I used the swap button, not picture in picture. If you tune a channel, push swap, tune the same channel then both tuners are on the same channel, are they not? Then you can toggle back and forth with the swap button seeing the same channel on both tuners alternately.


----------



## harsh (Jun 15, 2003)

bluegrill said:


> I used the swap button, not picture in picture. If you tune a channel, push swap, tune the same channel then both tuners are on the same channel, are they not? Then you can toggle back and forth with the swap button seeing the same channel on both tuners alternately.


I don't think it makes any difference whether you use swap in PiP/PbP or swap without. If you tune to the same channel, it grabs it from the same tuner rather than going to the other tuner

In any case, doing PQ comparisons from memory is usually frowned upon as not particularly scientific.


----------



## Grandude (Oct 21, 2004)

harsh said:


> If you tune to the same channel, it grabs it from the same tuner rather than going to the other tuner.
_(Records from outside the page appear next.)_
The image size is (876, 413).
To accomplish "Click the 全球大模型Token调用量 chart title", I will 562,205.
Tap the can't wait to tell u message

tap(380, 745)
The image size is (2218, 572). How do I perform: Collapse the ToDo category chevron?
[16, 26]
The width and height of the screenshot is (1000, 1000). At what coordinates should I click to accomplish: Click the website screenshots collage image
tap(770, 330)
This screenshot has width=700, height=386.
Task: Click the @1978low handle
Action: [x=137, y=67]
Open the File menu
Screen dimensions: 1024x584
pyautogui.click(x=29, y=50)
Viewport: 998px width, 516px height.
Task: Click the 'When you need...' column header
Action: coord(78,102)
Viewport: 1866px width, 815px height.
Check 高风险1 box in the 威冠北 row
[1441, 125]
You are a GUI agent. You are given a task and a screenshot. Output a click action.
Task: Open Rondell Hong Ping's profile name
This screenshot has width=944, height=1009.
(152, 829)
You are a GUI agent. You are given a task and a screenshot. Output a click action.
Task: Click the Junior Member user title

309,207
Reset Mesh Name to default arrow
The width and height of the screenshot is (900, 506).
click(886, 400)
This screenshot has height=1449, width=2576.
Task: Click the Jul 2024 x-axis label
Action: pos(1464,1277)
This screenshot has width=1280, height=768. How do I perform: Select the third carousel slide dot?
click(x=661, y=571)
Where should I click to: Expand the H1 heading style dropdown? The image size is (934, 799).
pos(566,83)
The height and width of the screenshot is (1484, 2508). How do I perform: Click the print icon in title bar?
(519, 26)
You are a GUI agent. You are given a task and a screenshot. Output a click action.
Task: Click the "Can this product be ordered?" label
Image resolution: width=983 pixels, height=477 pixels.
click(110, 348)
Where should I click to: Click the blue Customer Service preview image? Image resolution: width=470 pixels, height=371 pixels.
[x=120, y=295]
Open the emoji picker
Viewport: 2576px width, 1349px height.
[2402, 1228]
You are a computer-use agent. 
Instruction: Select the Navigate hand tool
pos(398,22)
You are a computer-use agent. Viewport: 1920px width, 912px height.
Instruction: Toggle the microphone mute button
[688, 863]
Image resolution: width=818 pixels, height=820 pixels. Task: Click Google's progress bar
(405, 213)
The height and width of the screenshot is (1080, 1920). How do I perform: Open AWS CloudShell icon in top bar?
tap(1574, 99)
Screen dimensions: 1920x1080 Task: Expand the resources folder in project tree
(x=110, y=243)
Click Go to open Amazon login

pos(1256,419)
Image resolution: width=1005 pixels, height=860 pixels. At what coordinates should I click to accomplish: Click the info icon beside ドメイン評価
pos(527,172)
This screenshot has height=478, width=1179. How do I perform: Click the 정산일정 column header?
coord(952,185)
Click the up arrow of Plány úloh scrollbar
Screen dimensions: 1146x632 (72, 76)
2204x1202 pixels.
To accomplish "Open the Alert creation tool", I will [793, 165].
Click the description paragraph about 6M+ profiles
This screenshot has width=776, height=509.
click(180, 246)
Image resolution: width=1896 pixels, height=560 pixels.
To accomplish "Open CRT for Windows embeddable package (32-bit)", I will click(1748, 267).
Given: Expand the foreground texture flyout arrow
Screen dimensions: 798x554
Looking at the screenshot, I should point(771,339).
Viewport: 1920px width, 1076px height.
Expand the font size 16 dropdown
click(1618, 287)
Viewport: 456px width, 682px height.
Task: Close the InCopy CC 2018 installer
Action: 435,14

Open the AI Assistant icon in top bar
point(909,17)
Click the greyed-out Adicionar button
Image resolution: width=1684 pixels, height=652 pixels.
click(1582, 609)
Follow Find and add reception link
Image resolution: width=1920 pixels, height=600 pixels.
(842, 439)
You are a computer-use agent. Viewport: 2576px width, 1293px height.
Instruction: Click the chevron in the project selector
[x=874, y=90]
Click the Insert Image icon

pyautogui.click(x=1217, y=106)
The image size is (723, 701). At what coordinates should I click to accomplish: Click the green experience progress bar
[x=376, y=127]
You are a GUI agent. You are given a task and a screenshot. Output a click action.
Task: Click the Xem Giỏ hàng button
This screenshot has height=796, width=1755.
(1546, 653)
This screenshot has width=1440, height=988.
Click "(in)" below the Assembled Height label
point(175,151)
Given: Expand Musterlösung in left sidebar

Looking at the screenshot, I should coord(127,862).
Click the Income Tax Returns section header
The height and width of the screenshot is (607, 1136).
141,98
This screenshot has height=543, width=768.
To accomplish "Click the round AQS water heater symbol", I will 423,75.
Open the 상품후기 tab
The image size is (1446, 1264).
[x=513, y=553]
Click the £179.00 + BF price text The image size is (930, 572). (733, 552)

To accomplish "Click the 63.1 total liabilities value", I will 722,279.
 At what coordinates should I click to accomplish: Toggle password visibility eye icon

I've been trying to figure out how you determined this. I have my doubts that it is true, but just don't know.

Can you explain how you know this to be true?


----------



## bluegrill (Jul 27, 2009)

> Originally Posted by bluegrill
> I used the swap button, not picture in picture. If you tune a channel, push swap, tune the same channel then both tuners are on the same channel, are they not? Then you can toggle back and forth with the swap button seeing the same channel on both tuners alternately..


If you tune to a channel and then use the menu to get to the point dish screen it will show you which tuner is being used. If you use swap to put the same channel into both buffers the point dish screen will verify that there are 2 tuners being used. Am I wrong?


----------



## Tulsa1 (Oct 15, 2003)

You can set both tuners to the same channel.
That's easily verified by recording one and just buffering the other.
Pressing the info button while on each will show which is recording and which is not.
Or just change one of them momentarliy to dump the buffer while the other maintains its buffer.


----------